2020: Machine Learning, Post Quantum Crypto & Zero Trust

Welcome to a digital identity project in 2020! You'll be expected to have a plan for post-quantum cryptography.  Your network will be littered with "zero trust" buzz words, that will make you suspect everyone, everything and every transaction.  Add to that, “machines” will be learning everything, from how you like your coffee, through to every network, authentication and authorisation decision. OK, are you ready?

Machine Learning

I'm not going to do an entire blog on machine learning (ML) and artificial intelligence (AI).  Firstly I'm not qualified enough on the topic and secondly I want to focus on the security implications.  Needless to say, within 3 years, most organisations will have relatively experienced teams who are handling big data capture from an and identity, access management and network perspective.

That data will be being fed into ML platforms, either on-premise, or via cloud services.  Leveraging either structured or unstructured learning, data from events such as login (authentication) for end users and devices, as well authorization decisions can be analysed in order to not only increase assurance and security, but for also increasing user experience.  How?  Well if the output from ML can be used to either update existing signatures (bit legacy, but still) whilst simultaneously working out the less risky logins, end user journeys can be made less intrusive. 
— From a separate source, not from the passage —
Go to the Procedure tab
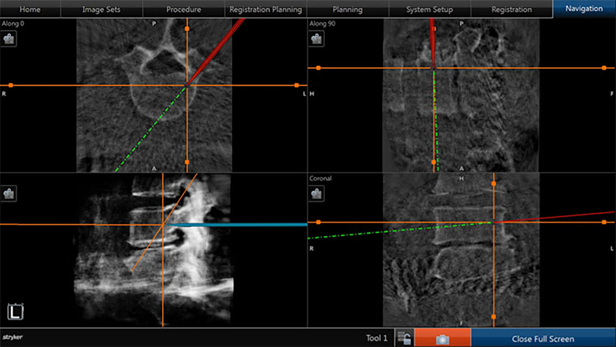616x347 pixels. tap(184, 9)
Step one is finding out the correct data sources to be entered into the ML “model”.  What data is available, especially within the sign up, sign in and authorization flows?  Clearly general auditing data will look to capture ML “tasks” such as successful sign ins and any other meta data associated with that – such as time, location, IP, device data, behavioural biometry and so on.  Having vast amounts of this data available is the first start, which in turn can be used to “feed” the ML engine.  Other data points would be needed to.  What resources, applications and API calls are being made to complete certain business processes?  Can patterns be identified and tied to “typical” behaviour and user and device communities.  Being able to identify and track critical data and the services that process that data would be a first step, before being able to extract task based data samples to help identify trusted and untrusted activities.


Post Quantum Crypto

Quantum computing is coming.  Which is great.  Even in 2020, it might not be ready, but you need to be ready for it.  But, and there’s always a but, the main concern is that the super power of quantum will blow away the ability for existing encryption and hashing algorithms to remain secure.  Why?  Well quantum computing ushers in a paradigm of “qubits” - a superpositional state in between the classic binary 1 and 0.  Ultimately, that means that the “solutioneering” of complex problems can be completed  in a much more efficient and non-sequential way.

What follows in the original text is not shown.